BGH v. 23.10.2024 - XII ZB 255/24
Nachweis über Zustellungszeitpunkt der angefochtenen Entscheidung durch Übermittlung eines elektronischen Empfangsbekenntnisses
Den Nachweis über den Zeitpunkt der Zustellung der angefochtenen Entscheidung erbringt der Rechtsmittelführer durch die Übermittlung des vom Ausgangsgericht mit der Zustellung als strukturierter Datensatz zur Verfügung gestellten bzw. angeforderten elektronischen Empfangsbekenntnisses. Ist die Gerichtsakte bei Eingang des Empfangsbekenntnisses bereits für die Durchführung eines Rechtsmittelverfahrens an das Gericht des höheren Rechtszuges abgegeben, liegt es in der Organisationsverantwortung der Gerichte, für eine Zuordnung des elektronischen Empfangsbekenntnisses zu dem zugestellten Dokument zu sorgen.
Der Sachverhalt:
Die Antragstellerin begehrt vom Antragsgegner für sich selbst und für drei gemeinsame minderjährige Kinder Trennungs- und Kindesunterhalt ab Dezember 2016. Durch Beschluss vom 10.1.2024 verpflichtete das AG - Familiengericht - den Antragsgegner unter Abweisung des weitergehenden Antrags dazu, rückständigen und laufenden Kindesunterhalt in unterschiedlicher Höhe zu zahlen. Es hat die Zustellung an den Antragsgegner unter Anforderung eines von seiner Verfahrensbevollmächtigten in Form eines strukturierten Datensatzes zu erteilenden elektronischen Empfangsbekenntnisses veranlasst, welches diese zunächst nicht - auch nicht nach mehrfacher Erinnerung durch das AG - zurückgesandt hat.

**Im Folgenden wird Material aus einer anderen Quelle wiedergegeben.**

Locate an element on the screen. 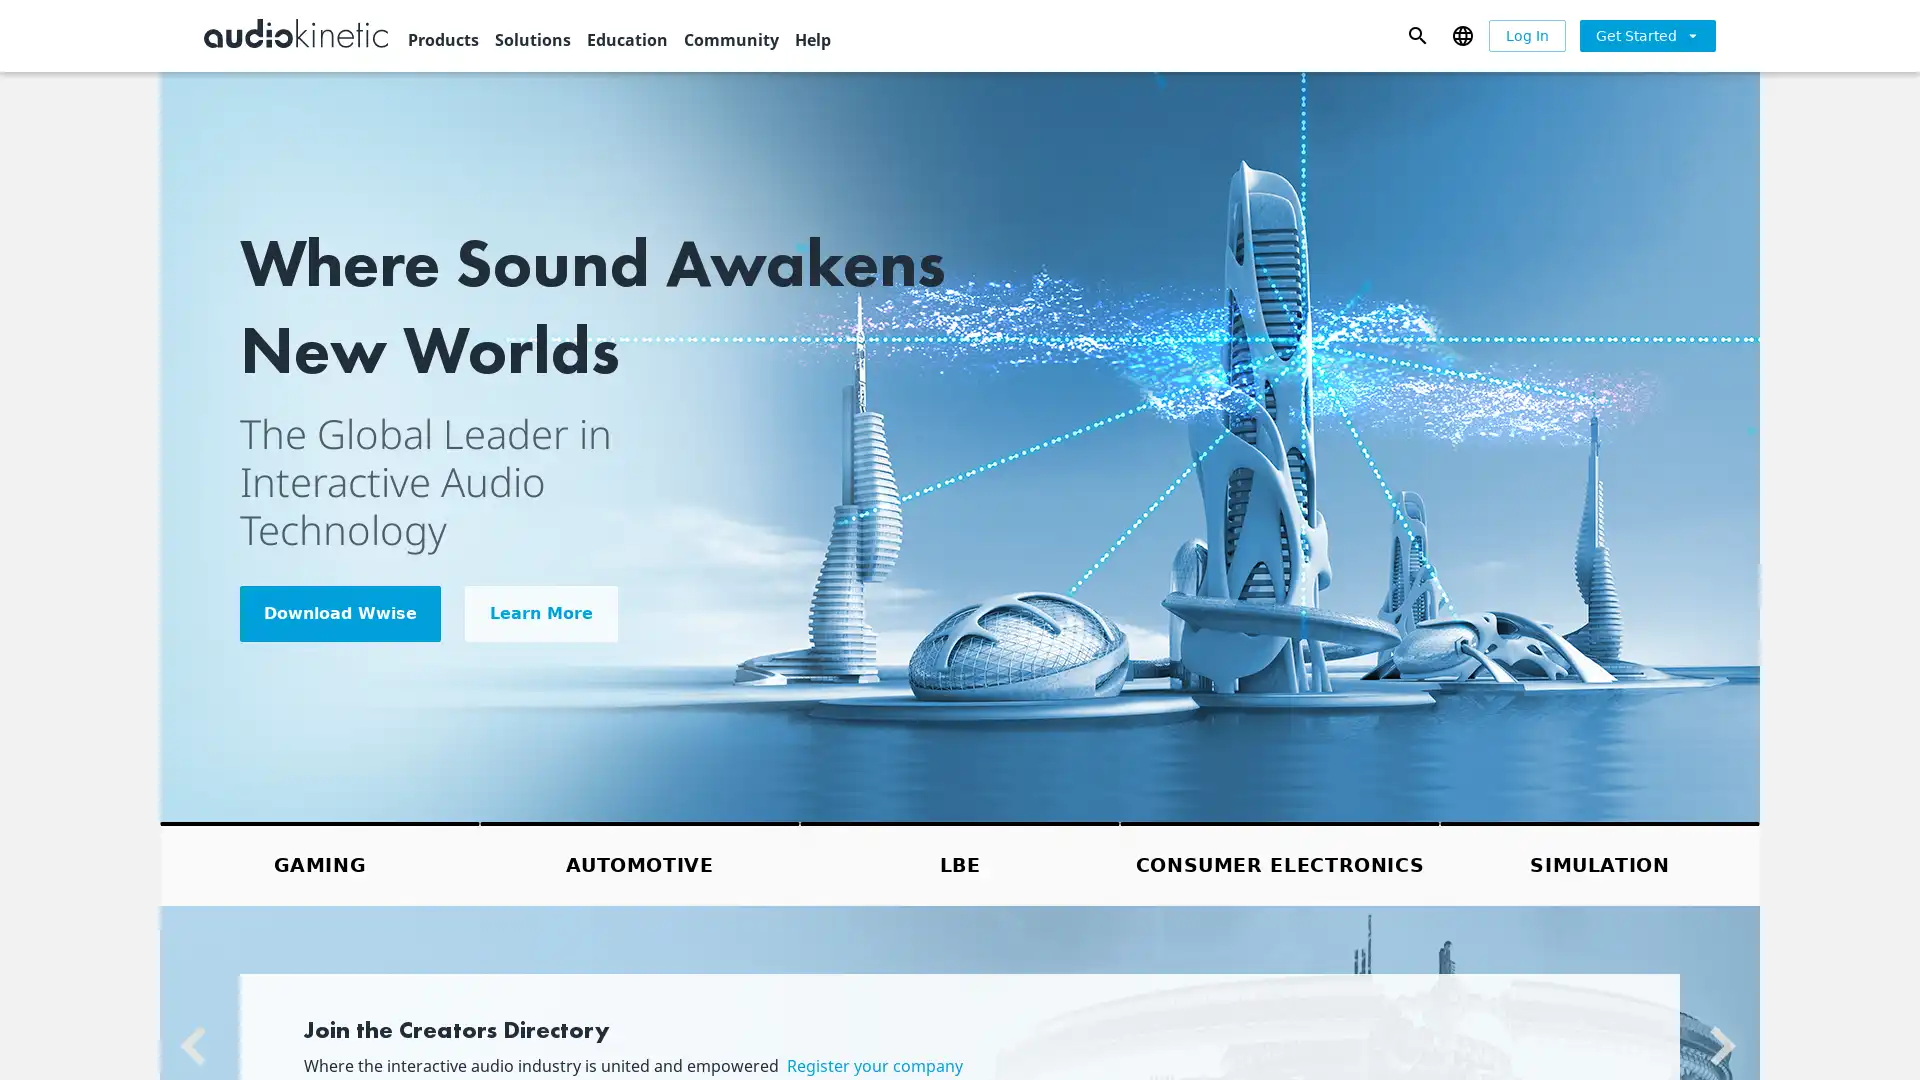 The image size is (1920, 1080). Get Started arrow_drop_down is located at coordinates (1647, 35).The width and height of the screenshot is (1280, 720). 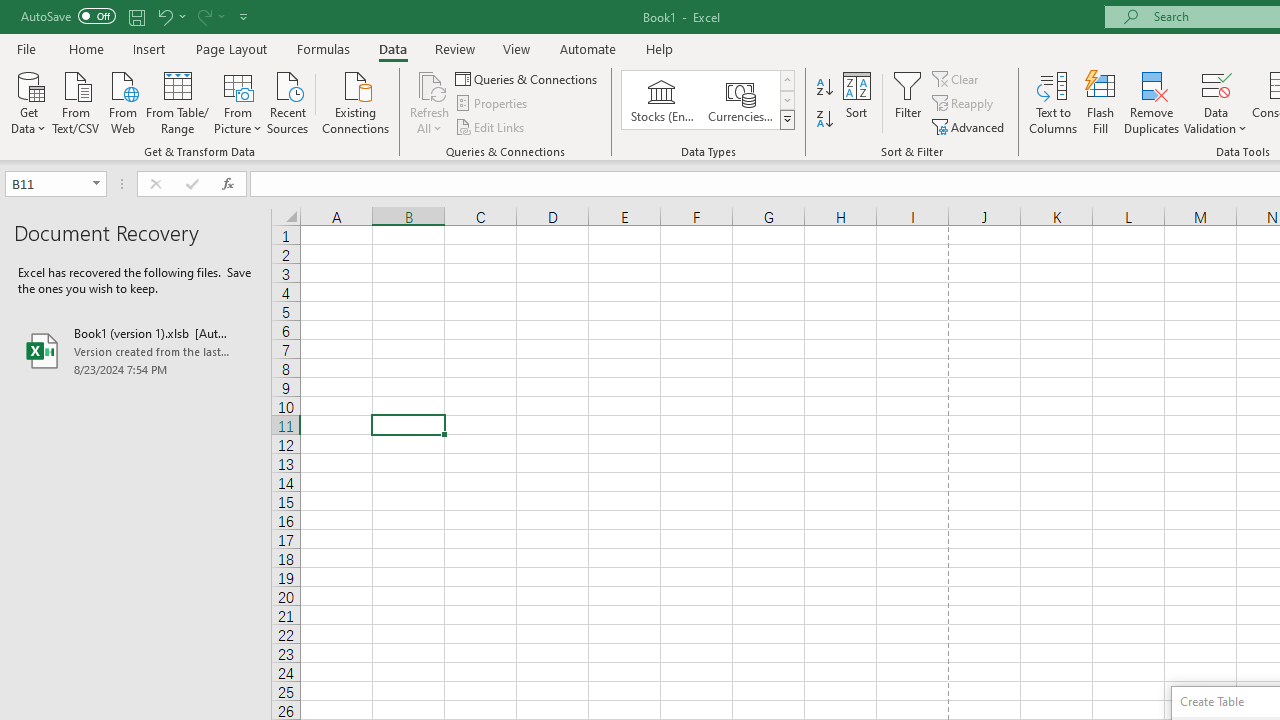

Gegen den Beschluss legte der Antragsgegner am 20.2.2024 Beschwerde beim AG ein und beantragte am 20.3.2024 beim OLG, die Frist zur Begründung der Beschwerde um einen Monat zu verlängern. Das OLG forderte die Verfahrensbevollmächtigte des Antragsgegners mit Verfügung vom 11.4.2024 unter Fristsetzung bis zum 26.4.2024 auf, das Empfangsbekenntnis zu den Akten zu reichen, und wies darauf hin, dass wegen des fehlenden Empfangsbekenntnisses nicht geprüft werden könne, ob die Beschwerdeeinlegung und der Verlängerungsantrag fristgerecht eingereicht worden seien.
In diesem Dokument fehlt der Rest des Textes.